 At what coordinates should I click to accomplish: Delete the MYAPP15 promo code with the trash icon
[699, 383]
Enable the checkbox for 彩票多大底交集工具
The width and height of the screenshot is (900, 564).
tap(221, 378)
--
_REQUEST_
Reproduce every one of the rows above verbatim, line by line.

_THE RESULT_
 At what coordinates should I click to accomplish: Delete the MYAPP15 promo code with the trash icon
[699, 383]
Enable the checkbox for 彩票多大底交集工具
The width and height of the screenshot is (900, 564).
tap(221, 378)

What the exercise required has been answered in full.